North Carolina lawmaker wants to woo Disney amid Ron DeSantis’ ongoing diss

North Carolina state Sen. Michael Garrett, a Democrat representing District 27 in the Greensboro area, wants The Walt Disney Company and its Florida theme parks to move to his state.

Garrett on Wednesday introduced the “Mickey’s Freedom Restoration Act,” which would create a Study Committee to attract the company to North Carolina. 

Garret, the Deputy Democratic Caucus Leader, is sponsoring the legislation along with fellow Deputy Democratic Caucus Leader Sydney Batch and Senate Democratic Whip Jay Chaudhuri. 

The bill is in response to DeSantis’ ongoing attacks on Disney, seen as retaliation for the tourism giant’s opposition to his controversial Parental Rights in Education law, known more commonly as the “don’t say gay” law. 

DeSantis has since established the Central Florida Tourism Oversight District, replacing the Reedy Creek Improvement District, which has acted, basically, as its own government since the 1950s.
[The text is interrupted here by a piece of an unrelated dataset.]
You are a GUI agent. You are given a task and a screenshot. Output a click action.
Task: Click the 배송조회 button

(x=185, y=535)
He also suggested increasing theme park inspections, including on its iconic monorail which is currently exempt from inspections.

And he also floated, perhaps jokingly, using state-owned land near Disney to build a new state prison.
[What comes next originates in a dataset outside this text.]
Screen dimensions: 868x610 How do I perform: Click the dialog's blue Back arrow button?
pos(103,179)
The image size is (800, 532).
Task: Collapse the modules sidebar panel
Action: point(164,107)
Disney CEO Bob Iger has expressed outrage, calling DeSantis’ moves “not just anti-business, but … anti-Florida.” 

The press release announcing the North Carolina legislation cites Iger’s comment and says “the bill sponsors believe North Carolina offers a stable and prosperous environment for Disney to make a long-term investment in its future.”

“Politicians who put their state’s economy at risk to boost their own selfish political ambitions are a liability,” Garret said in a statement. “In North Carolina, we’ve learned this lesson the hard way.”
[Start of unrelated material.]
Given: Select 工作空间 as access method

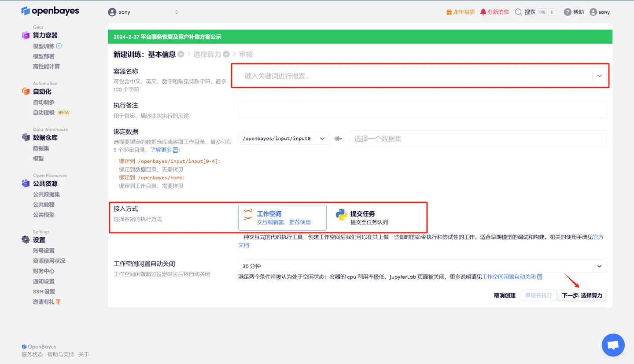Looking at the screenshot, I should click(282, 217).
He was referring to the state’s now-defunct bathroom bill that barred transgender people from using the bathroom for the gender with which they identified. That bill led to massive business blowback, including cancellations of major sporting events. That, he said, caused other states to capitalize “on our state’s disgraceful misstep.”

He said he welcomed Disney “and all other businesses seeking refuge from the culture war madness currently gripping the great state of Florida.”

But the invitation is unlikely to yield any actual results for North Carolina. Rollins College business professor Mark Johnston told NPR the company was too big to pull roots, noting that the Orlando area location “is their premier theme park location.”

It also may be a disingenuous offer consider the North Carolina General Assembly has a Republican majority (72-48), which is now veto-proof after a Democrat changed her party affiliation to Republican.

That means it could pass similar legislation as in Florida. The General Assembly is already considering its own parents’ bill of rights, which would, among other things, require schools to notify parents if their child wants to be addressed by different pronouns. Like Florida’s version, it’s seen as largely anti-LGBTQ.